Opinion
Nos. 77-2080, 78-1211, 78-1212 and 78-1281.
Considered Without Oral Argument. Decided June 25, 1982.
On Remand from the Supreme Court.
Amy Loeserman Klein, Olga Boikess, William Karas and Kathleen Mahon, Washington, D.C., were on the brief for appellants Alaska Bulk Carriers, Inc. and Trinidad Corp.
Stephen N. Shulman, Joseph A. Artabane and Mark C. Ellenberg, Washington, D.C., were on the brief for appellant Shell Oil Co.
Alice Daniel, Asst. Atty. Gen., Dept. of Justice, Charles F. C. Ruff, U.S. Atty., Washington, D.C., at the time the brief was filed, and Michael Kimmel, Atty., Dept. of Justice, Washington, D.C., were on the brief for federal appellees.
Appeal from the United States District Court for the District of Columbia.
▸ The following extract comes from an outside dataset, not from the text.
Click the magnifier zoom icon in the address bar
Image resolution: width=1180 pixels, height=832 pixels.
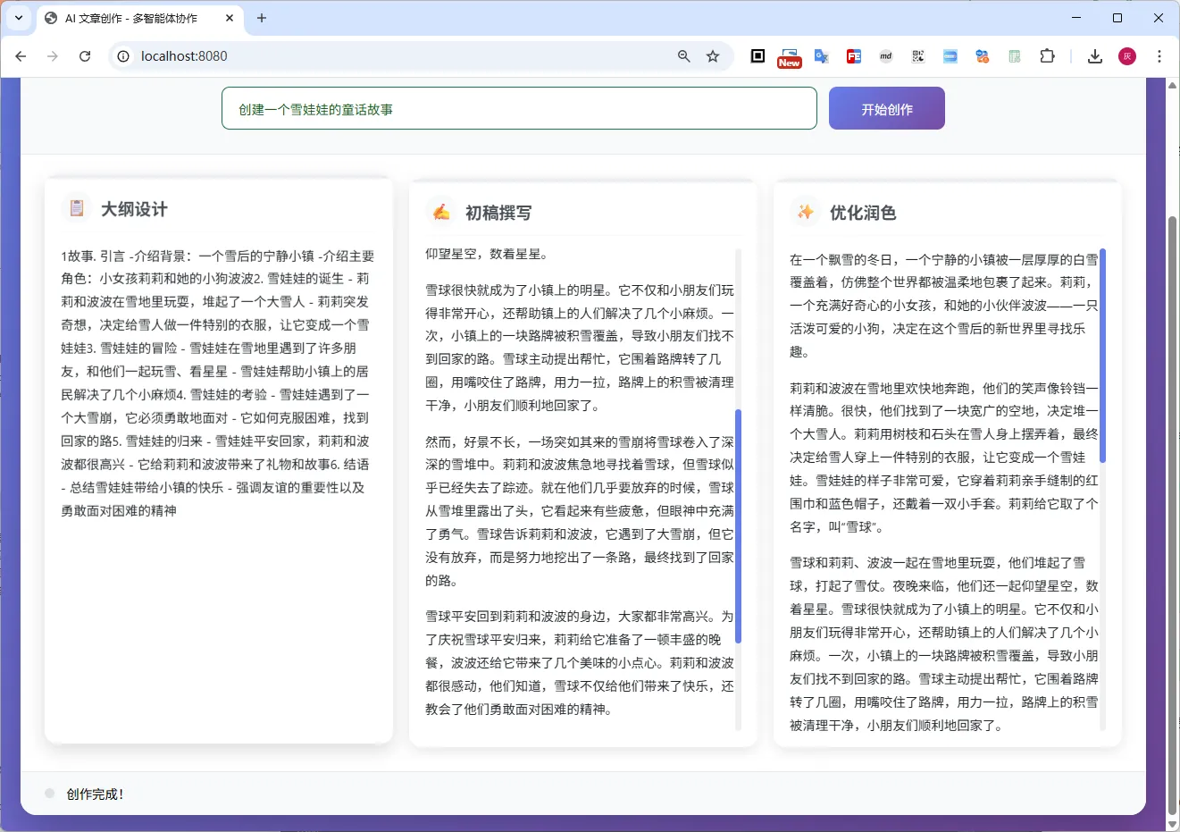(683, 55)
Before WILKEY, Circuit Judge, BAZELON and McGOWAN, Senior Circuit Judges.
Opinion PER CURIAM.
This case, which is before us on remand from the Supreme Court, involves the construction-differential subsidy program authorized by Title V of the Merchant Marine Act. The Supreme Court held that the Act authorizes the Secretary of Commerce to release a ship from the operating restrictions of the CDS program in exchange for the full repayment of the subsidy received. The issue before us on remand is whether the Secretary has authority under the Act to accept full repayment of a CDS in the form of a promissory note. We conclude that the Secretary has such authority, provided that the terms of the promissory note place the shipowner on an equal financial footing with a shipowner who never participated in the CDS program.
Seatrain Shipbuilding Corp. v. Shell Oil Co., 444 U.S. 572, 100 S.Ct. 800, 63 L.Ed.2d 36 (1980).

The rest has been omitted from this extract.